***** EXTRACT PROVIDED

I hope ‑‑ question. All right. Thank you very much.
We've got two more questions. And five minutes. I'll take this one first.
>> AUDIENCE MEMBER: From your experience with different ‑‑ from your experience with different customers, it is expected that to increase the generative AI with enterprise and a lot of entities will start to develop their own generative AI models to protect the data, or is it expected to dominate from the big guys.
>> ALAA ZAHER: Again, brilliant question.
So Mohammed is asking whether we should ‑‑ are we seeing organizations developing their own generative AI large language models? Not necessarily the large language models, but are we building it in‑house rather than using it directly from a provider?
For example, you can use open source large language models on hugging face, or et cetera. Or Lama, for example. So we're seeing organizations leverage those open source models.
Why? Because they want to host them internally. They don't want them to be on the cloud. But that then requires a lot of skill in terms of, you know, being able to leverage that model internally in‑house. So there's more effort there and less maintainability. You'll have to take care of like any open source piece of software. So you're going to own it. And so you're going to have to have the skill sets to maintain it in the future.
We're seeing that being a driver for many organizations that don't want to be exposed. So they get the large language model, it's hosted. And they need to invest in GPUs. That's another investment.

**********

> **EXERCISE INSTRUCTIONS**
[a] Translate this sentence from the generative AI transcript into Spanish: "So we're seeing organizations leverage those open source models."
[b] Please carry on with the generative AI transcript, starting right after its final sentence.
The entries have nothing to do with the generative AI transcript.

***** DATA SUPPLIED

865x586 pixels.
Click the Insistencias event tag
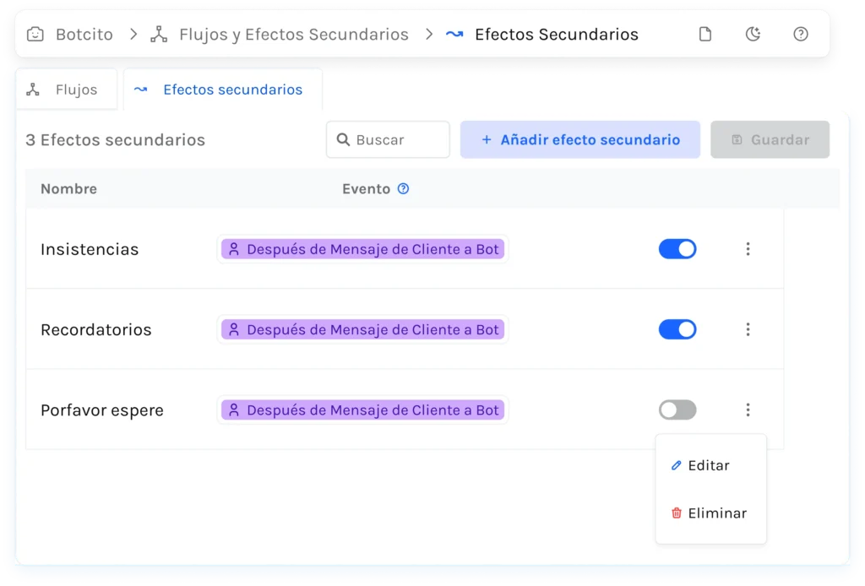pos(362,249)
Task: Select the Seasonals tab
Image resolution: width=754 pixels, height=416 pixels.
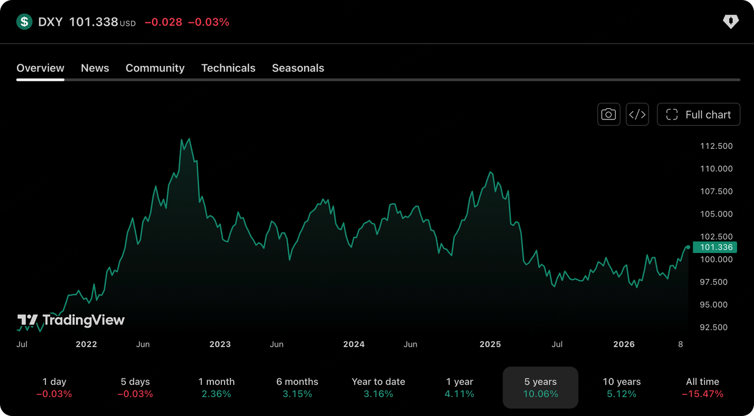Action: pyautogui.click(x=298, y=68)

**********

> **ANSWERS BY ITEM**
[a] Así que estamos viendo que las organizaciones aprovechan esos modelos de código abierto.

[b]
When I started talking about cloud, it takes away the hassle and your investment in infrastructure. You're going to have to invest in it if you're going to host it internally. Really I think it's a trade‑off. We're seeing some organisations, typically those that have good software engineering capability, they tend to go down that way too. They want to try things out for themselves. But many organizations that are typically dependent on third party and outsource, very difficult for them to do that. They go down the route of one third party.
One final question for you, please?
>> AUDIENCE MEMBER: Thank you very much for the presentation. Very nice.
>> ALAA ZAHER: I'll have to come forward.
>> AUDIENCE MEMBER: My name is Martina Legal‑Malakova. I am from GAIAxApp Slovakia. And I have a question now to your presentation, because on the slide that ‑‑ an NI landscape, you put data sharing as a social initiative. Why?
>> ALAA ZAHER: Yeah. Okay. Well, thank you for that. Your question is on the slide where we had the ecosystem of data and analytics, you said data sharing part of the social. Yes. So many organizations are looking to leverage some data assets and some data components that they have to the benefit of external parties.
>> AUDIENCE MEMBER: Yes. But I ask you, for example ‑‑ for example I am focussing on the ‑‑ but the most important space ‑‑
>> ALAA ZAHER: Sorry?
>> AUDIENCE MEMBER: The most important data sharing is for the, for example, manufacturing sector, energy sector, circular economy, and this is why I ask the question, why you put on the social initiative. It is really business initiative.
>> ALAA ZAHER: It could be a mix of business and social. I'll give you an example. When I worked for a telecoms company, like I said, we sat on vast amounts of data. And the data was about ‑‑ a big part of it was about consumer behavior. Right?
We knew where everybody lived. Where they go, who they call. And we created models to basically profile consumers. And that model could be interesting, you know, in the same way that the social media companies do. Like Facebook. They do targeted advertising. In that sense you could utilize it in a social.
>> AUDIENCE MEMBER: This is clear. This is clear. My question is why you don't put data sharing in manufacturing sector, energy sector, and business cases sector?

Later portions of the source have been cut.